__Exercise goal__. Rewrite the data below with "heading" replaced by "title" and everything else unchanged.

__Given data__.
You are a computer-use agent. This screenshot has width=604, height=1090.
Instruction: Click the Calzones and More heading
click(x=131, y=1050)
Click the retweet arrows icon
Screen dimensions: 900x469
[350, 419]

__In response__.
You are a computer-use agent. This screenshot has width=604, height=1090.
Instruction: Click the Calzones and More title
click(x=131, y=1050)
Click the retweet arrows icon
Screen dimensions: 900x469
[350, 419]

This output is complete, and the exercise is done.